Task:
Repeat every line of the listing below verbatim, but leave out the pictures.

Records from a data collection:
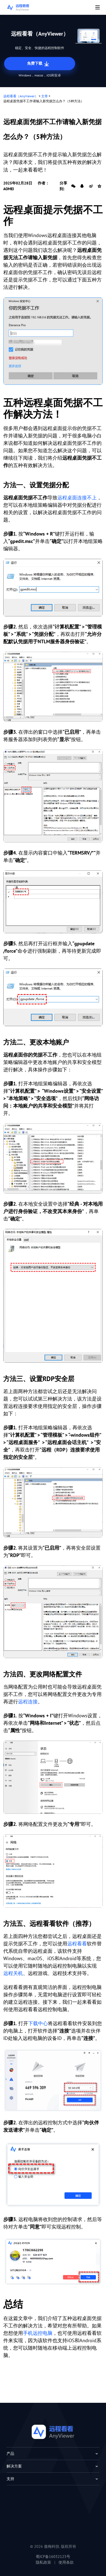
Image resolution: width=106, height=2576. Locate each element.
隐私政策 (43, 2562)
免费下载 (38, 64)
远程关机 (13, 1973)
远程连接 (28, 1701)
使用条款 (66, 2562)
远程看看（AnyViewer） (20, 96)
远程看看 (77, 1943)
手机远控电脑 (37, 2333)
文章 (44, 96)
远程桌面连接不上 (77, 497)
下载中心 (38, 2023)
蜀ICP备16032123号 (53, 2556)
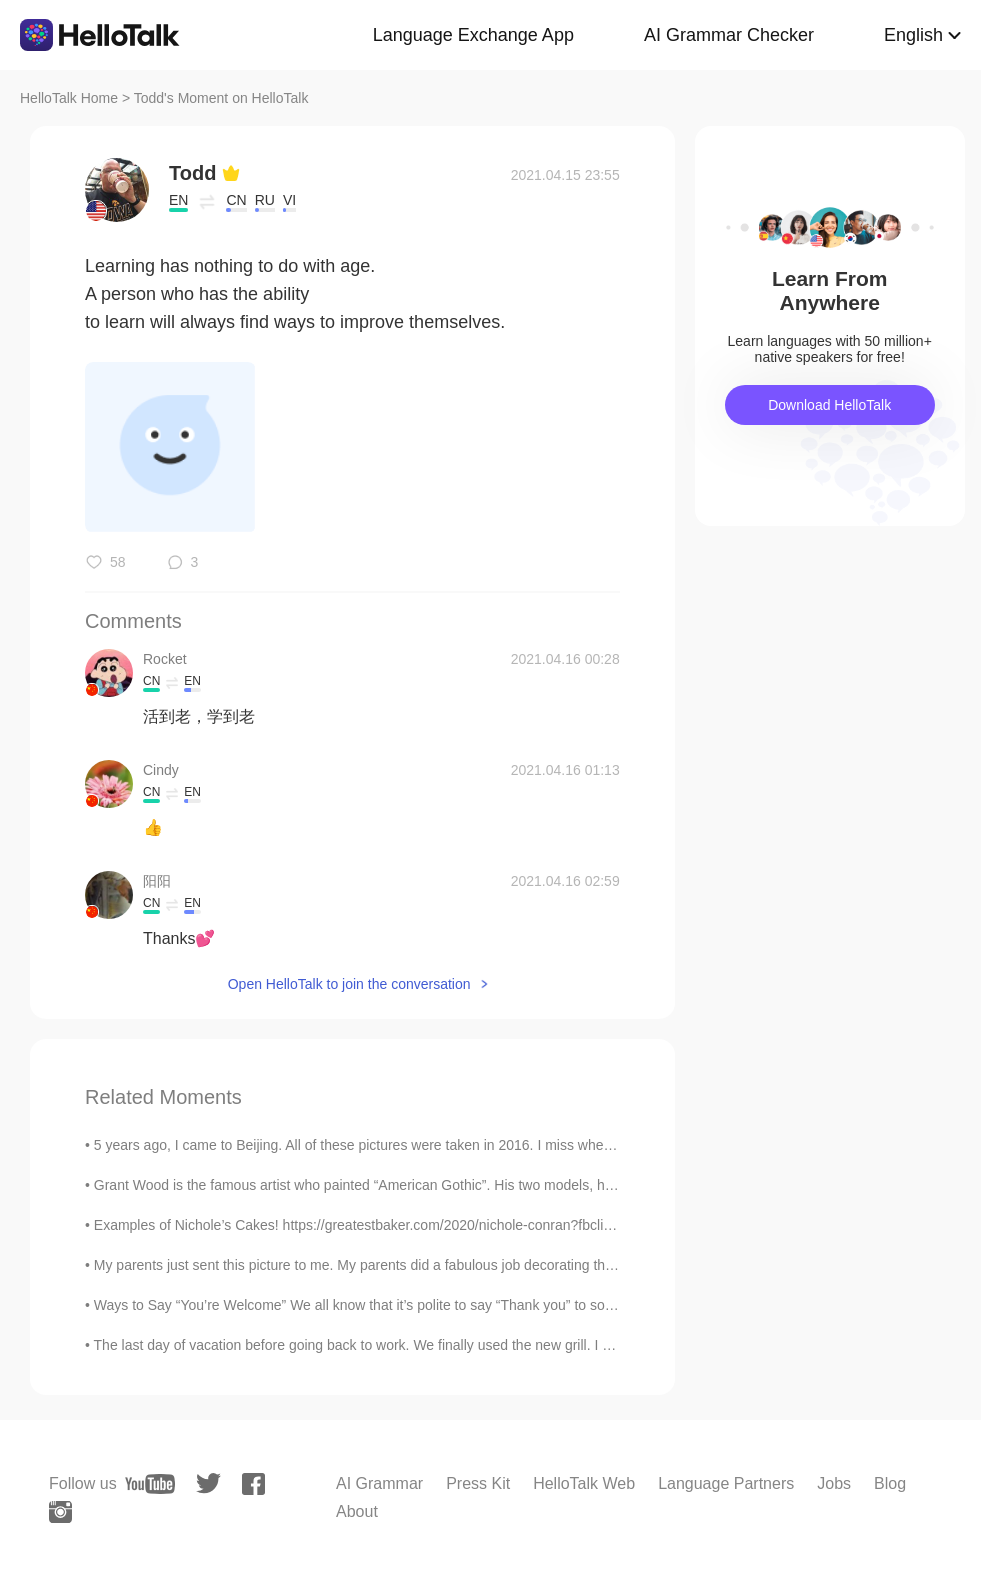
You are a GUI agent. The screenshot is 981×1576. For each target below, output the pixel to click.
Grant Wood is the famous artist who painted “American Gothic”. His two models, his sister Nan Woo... (410, 1185)
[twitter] (208, 1483)
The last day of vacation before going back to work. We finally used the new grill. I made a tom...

Result:
Image resolution: width=106, height=2576. Locate each element.
隐私政策 (43, 2562)
免费下载 (38, 64)
远程关机 (13, 1973)
远程连接 (28, 1701)
使用条款 (66, 2562)
远程看看（AnyViewer） (20, 96)
远程看看 (77, 1943)
手机远控电脑 (37, 2333)
文章 (44, 96)
远程桌面连接不上 (77, 497)
下载中心 (38, 2023)
蜀ICP备16032123号 (53, 2556)
You are a GUI agent. The screenshot is 981×1576. For each target below, output the pixel to click.
Grant Wood is the famous artist who painted “American Gothic”. His two models, his sister Nan Woo... (410, 1185)
[twitter] (208, 1483)
The last day of vacation before going back to work. We finally used the new grill. I made a tom...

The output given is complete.